Barack Obama is inviting the world to compare him not just to good presidents but to the greatest in American history.
There can be majesty in invoking past presidents and the Founding Fathers. But Obama's quotations and allusions in his inaugural address served only to highlight the flatness of his own prose. "We hold these truths to be self-evident," he intoned, repeating the echoing words of the Declaration of Independence. What followed was: "Today we continue a never-ending journey to bridge the meaning of those words with the realities of our time. For history tells us that while these truths may be self-evident, they've never been self-executing." Clunk. "Self-executing" is a word best left to legal documents. It has as much poetry as a filing cabinet. As for "never-ending journey," it's a phrase that belongs in the juvenile fiction section -- if there.
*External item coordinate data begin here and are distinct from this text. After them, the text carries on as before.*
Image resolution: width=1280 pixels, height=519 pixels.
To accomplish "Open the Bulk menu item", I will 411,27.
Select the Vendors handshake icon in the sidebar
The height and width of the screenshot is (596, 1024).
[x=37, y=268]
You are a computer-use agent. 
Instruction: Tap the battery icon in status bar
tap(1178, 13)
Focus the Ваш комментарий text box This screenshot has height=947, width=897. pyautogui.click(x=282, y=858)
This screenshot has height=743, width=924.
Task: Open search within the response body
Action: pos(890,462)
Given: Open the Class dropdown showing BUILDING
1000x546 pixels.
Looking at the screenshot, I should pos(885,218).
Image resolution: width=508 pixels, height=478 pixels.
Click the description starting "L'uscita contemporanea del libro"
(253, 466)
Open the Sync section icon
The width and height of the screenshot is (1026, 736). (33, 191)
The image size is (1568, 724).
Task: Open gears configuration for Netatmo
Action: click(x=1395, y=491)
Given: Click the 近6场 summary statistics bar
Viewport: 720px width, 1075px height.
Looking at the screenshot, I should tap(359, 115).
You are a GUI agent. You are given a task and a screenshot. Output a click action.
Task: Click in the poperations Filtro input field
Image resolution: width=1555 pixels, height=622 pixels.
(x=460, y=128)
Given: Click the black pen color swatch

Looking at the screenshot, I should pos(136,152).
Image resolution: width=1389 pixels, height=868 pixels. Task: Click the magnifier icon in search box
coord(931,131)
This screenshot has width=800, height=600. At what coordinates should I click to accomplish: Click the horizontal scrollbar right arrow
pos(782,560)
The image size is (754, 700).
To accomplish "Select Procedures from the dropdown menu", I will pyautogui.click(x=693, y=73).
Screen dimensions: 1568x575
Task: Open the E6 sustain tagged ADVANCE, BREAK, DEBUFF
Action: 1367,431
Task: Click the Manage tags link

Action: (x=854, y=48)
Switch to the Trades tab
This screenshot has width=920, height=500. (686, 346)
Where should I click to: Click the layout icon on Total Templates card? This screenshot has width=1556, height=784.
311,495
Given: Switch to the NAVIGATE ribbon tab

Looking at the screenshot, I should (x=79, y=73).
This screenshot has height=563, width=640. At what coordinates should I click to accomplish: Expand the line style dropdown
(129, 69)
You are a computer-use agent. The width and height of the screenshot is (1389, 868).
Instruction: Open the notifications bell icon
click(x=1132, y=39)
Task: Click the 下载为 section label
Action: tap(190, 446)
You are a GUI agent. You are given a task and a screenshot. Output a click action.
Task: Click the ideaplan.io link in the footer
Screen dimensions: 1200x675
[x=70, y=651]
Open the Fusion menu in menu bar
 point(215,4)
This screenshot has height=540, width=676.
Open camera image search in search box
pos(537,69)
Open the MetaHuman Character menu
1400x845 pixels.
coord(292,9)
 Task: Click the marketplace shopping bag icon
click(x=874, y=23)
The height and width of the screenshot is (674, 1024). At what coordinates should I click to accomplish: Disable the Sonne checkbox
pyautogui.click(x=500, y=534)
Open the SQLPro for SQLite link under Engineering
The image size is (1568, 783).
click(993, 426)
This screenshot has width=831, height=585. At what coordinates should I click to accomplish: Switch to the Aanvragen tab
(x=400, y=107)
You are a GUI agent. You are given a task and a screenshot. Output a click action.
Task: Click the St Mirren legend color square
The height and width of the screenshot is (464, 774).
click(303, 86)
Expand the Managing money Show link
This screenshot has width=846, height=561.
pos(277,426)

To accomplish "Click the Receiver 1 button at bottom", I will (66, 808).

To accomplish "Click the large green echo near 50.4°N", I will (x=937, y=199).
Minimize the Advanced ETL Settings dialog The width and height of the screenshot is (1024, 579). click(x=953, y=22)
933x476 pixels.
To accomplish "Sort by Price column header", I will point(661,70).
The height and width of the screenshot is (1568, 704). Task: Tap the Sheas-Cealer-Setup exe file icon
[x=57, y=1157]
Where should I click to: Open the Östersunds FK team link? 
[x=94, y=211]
Obama's second inaugural poached lines from Lincoln's speeches. The effect was like inserting snatches of Mozart into a Mariah Carey song. Obama said: "Through blood drawn by lash and blood drawn by sword, we learned that no union founded on the principles of liberty and equality could survive half-slave and half-free." He was paraphrasing two Lincoln quotes -- one from the Cooper Union speech and this one, from the second inaugural: "Yet if God wills that it continue until every drop of blood drawn with the lash shall be paid by another drawn with the sword, as was said 3,000 years ago, so still it must be said: 'The judgments of the Lord are true and righteous altogether.'"
Obama's speech also seemed to allude to Lincoln's message to Congress before signing the Emancipation Proclamation. Lincoln said: "The dogmas of the quiet past are inadequate to the stormy present. ... As our case is new, so we must think anew and act anew. We must disenthrall ourselves, and then we shall save our country." Obama, able to wring banality from the best material, said: "But we have always understood that when times change, so must we, that fidelity to our founding principles requires new responses to new challenges, that preserving our individual freedoms ultimately requires collective action." Clunk.